TASK TO CARRY OUT: Begin at the line below that has "Select the grid" and stop after the line that has "Given: Open Michal BREZINA link". Please restate only those lines, word for word.

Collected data
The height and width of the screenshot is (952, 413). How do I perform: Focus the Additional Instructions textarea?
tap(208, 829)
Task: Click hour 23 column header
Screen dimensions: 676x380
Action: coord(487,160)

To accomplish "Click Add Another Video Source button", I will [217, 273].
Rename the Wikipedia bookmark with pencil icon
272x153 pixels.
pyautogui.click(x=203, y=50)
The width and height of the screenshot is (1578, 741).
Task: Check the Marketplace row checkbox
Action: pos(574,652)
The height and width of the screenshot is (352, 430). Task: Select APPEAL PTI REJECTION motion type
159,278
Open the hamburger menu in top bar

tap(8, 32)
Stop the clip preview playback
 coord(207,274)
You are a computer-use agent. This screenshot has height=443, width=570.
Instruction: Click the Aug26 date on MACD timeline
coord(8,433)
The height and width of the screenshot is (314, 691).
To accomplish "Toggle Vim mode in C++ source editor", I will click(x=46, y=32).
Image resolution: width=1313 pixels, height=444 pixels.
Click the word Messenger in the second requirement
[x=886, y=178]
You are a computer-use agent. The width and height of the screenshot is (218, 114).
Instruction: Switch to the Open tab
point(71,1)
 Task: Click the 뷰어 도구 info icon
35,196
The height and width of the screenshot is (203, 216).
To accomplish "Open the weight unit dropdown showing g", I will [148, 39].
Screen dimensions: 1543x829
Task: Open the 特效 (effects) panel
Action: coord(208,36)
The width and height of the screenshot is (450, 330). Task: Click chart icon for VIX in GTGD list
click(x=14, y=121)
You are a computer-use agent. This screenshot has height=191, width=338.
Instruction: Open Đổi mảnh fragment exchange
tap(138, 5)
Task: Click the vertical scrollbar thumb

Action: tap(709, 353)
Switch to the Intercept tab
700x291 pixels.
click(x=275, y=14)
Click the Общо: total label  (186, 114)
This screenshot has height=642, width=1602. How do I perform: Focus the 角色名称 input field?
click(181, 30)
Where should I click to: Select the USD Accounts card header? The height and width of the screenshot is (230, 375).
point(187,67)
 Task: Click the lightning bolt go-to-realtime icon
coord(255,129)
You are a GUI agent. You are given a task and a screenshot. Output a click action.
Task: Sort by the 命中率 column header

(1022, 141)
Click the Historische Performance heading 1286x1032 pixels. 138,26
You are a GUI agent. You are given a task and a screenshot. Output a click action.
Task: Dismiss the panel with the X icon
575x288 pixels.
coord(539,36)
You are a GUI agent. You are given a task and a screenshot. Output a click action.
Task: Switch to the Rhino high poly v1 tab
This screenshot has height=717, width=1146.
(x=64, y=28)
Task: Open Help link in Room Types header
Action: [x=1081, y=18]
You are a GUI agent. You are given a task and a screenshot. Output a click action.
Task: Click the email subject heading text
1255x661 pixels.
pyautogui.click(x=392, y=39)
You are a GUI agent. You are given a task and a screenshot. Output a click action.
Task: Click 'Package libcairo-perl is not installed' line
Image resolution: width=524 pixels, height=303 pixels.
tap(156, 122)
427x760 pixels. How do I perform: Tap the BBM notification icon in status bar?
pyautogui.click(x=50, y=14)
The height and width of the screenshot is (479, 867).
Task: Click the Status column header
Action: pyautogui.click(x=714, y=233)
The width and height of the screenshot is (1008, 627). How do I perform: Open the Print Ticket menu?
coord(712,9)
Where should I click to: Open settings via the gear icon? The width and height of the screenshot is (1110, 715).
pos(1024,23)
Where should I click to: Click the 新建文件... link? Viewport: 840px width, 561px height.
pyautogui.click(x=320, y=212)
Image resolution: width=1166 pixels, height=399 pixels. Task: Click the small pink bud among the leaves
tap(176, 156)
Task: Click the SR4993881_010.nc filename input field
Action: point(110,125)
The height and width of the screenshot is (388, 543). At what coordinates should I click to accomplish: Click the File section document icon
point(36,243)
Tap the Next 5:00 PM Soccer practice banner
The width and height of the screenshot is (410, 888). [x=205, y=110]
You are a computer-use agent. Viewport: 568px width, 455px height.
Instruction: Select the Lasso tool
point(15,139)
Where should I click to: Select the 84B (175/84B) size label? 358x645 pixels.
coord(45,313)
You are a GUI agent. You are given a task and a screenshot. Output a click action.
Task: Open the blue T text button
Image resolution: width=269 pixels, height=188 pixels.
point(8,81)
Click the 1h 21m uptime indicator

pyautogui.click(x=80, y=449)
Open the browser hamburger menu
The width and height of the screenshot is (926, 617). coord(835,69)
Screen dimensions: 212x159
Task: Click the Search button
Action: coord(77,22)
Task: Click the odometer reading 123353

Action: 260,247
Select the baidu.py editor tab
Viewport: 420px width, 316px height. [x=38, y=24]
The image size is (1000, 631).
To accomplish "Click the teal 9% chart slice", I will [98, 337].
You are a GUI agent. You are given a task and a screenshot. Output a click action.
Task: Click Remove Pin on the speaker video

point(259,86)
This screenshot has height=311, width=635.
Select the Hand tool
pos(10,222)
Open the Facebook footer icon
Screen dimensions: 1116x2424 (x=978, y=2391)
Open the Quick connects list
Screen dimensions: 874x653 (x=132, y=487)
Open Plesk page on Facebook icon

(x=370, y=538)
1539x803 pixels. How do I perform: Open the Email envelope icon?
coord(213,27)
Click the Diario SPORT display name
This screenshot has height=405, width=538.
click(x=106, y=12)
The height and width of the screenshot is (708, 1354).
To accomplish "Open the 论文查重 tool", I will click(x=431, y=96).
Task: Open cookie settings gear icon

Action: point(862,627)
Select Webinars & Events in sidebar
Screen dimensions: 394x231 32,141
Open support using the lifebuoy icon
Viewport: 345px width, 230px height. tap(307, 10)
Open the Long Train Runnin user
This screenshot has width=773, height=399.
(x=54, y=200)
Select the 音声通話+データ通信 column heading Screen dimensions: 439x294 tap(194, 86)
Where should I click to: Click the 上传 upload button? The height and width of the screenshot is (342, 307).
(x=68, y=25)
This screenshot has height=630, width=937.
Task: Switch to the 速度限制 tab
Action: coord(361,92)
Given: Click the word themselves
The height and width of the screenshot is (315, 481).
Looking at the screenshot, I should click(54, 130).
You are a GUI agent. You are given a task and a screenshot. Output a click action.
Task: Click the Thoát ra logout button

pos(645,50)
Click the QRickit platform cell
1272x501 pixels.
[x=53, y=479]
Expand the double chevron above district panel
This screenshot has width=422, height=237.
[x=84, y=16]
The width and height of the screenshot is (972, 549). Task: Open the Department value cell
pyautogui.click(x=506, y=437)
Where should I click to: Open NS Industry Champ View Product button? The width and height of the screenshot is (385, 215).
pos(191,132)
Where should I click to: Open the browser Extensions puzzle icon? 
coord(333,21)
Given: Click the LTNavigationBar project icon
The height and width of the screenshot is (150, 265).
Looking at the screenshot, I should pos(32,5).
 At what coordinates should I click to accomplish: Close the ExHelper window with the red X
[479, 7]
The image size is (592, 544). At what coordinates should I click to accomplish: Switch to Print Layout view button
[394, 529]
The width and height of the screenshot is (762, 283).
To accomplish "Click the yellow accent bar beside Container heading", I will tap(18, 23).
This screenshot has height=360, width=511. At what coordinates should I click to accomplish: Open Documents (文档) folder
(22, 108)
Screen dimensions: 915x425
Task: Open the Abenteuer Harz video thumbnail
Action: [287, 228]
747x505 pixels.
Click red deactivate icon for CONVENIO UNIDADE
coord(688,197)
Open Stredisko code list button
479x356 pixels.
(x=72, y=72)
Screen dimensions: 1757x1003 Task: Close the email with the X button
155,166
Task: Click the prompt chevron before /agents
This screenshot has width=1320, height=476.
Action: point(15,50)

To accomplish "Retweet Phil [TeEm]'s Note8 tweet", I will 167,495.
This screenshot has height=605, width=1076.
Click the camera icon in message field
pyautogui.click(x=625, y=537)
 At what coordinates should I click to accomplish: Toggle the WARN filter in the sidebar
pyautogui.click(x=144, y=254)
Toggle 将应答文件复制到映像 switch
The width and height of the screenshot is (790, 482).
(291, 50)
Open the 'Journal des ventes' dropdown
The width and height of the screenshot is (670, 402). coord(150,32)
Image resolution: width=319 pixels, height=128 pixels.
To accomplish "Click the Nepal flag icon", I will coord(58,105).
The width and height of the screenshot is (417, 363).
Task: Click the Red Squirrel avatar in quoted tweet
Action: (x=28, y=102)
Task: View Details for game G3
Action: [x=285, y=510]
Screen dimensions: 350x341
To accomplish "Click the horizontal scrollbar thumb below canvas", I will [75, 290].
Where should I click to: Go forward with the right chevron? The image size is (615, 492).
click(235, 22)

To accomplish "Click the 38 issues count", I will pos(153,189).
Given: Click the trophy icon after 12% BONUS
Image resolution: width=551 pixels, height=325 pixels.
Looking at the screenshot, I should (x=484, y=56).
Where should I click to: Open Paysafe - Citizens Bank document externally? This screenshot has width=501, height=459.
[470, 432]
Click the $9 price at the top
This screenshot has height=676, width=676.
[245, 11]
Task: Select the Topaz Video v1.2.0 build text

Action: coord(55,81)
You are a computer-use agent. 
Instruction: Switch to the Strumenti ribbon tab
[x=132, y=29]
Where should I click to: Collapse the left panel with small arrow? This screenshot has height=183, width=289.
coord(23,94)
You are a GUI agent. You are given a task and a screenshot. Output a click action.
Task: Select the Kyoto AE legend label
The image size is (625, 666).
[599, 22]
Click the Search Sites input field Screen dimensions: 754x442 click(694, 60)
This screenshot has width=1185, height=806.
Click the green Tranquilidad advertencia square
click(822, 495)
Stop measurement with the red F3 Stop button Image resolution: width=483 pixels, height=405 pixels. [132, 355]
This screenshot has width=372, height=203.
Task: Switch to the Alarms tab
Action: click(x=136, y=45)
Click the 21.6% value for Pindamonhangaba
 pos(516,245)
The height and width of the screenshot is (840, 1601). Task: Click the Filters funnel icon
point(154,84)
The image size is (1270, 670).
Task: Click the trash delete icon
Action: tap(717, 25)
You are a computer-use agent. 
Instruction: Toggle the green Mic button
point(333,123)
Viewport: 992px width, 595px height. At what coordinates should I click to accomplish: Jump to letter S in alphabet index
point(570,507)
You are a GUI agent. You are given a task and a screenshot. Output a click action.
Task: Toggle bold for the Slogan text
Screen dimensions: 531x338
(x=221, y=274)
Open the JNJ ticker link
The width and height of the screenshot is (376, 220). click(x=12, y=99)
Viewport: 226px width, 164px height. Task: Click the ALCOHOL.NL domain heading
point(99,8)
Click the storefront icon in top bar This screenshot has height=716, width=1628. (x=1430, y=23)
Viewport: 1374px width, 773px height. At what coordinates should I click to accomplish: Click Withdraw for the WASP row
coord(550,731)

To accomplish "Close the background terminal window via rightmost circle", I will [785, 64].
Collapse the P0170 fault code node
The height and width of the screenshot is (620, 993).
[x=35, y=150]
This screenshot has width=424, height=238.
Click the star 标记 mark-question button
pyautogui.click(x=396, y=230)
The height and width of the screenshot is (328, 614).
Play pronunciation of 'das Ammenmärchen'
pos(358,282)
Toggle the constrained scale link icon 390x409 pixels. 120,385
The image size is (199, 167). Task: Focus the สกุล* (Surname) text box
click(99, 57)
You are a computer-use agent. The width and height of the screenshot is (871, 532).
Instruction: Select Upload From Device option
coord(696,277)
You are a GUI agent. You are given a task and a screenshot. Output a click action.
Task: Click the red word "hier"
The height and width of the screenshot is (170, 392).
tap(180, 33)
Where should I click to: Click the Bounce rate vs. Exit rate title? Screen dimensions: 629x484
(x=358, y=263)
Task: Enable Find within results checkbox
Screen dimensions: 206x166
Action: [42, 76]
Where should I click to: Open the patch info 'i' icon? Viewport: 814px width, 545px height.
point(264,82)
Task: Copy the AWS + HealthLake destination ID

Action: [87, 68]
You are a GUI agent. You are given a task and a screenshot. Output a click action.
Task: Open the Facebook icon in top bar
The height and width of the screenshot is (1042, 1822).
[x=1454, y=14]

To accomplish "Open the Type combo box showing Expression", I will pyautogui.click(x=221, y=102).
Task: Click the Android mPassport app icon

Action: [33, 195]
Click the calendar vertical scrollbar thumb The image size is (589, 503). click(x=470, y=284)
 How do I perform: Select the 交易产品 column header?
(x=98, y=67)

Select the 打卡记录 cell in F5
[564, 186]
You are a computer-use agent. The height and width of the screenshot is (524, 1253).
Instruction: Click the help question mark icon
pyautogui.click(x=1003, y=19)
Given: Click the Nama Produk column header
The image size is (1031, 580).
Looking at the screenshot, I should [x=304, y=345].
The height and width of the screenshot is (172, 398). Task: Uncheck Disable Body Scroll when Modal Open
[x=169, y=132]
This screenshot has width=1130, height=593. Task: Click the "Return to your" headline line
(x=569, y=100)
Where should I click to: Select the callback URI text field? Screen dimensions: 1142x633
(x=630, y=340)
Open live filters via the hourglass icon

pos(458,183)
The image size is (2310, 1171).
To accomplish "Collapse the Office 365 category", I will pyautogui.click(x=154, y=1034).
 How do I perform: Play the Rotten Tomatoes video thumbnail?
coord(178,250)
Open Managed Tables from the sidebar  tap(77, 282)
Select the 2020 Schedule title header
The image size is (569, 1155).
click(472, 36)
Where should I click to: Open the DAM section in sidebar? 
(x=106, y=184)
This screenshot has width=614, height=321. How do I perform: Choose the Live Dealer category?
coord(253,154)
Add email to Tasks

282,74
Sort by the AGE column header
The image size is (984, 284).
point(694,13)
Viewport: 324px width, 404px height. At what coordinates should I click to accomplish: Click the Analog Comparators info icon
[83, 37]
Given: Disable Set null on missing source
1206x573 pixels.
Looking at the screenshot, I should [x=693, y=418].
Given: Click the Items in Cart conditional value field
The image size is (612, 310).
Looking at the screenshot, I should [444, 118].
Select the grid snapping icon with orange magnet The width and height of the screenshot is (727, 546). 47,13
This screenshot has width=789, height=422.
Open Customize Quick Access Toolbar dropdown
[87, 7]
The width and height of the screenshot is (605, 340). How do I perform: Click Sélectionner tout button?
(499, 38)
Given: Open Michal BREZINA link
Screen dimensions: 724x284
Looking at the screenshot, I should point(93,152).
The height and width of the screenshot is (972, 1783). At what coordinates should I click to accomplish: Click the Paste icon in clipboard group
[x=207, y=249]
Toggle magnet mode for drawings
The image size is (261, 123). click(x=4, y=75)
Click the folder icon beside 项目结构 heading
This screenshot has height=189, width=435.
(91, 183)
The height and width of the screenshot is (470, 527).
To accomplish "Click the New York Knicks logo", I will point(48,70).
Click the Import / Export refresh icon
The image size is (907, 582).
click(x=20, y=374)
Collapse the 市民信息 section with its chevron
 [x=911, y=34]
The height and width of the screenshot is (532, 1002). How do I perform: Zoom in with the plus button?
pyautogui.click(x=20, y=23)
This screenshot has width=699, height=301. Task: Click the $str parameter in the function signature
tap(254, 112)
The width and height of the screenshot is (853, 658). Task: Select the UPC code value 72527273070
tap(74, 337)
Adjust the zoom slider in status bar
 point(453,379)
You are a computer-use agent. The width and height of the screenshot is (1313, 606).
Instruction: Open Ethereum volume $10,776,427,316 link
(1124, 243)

ANSWER TO THIS PROBLEM:
Select the grid snapping icon with orange magnet The width and height of the screenshot is (727, 546). 47,13
This screenshot has width=789, height=422.
Open Customize Quick Access Toolbar dropdown
[87, 7]
The width and height of the screenshot is (605, 340). How do I perform: Click Sélectionner tout button?
(499, 38)
Given: Open Michal BREZINA link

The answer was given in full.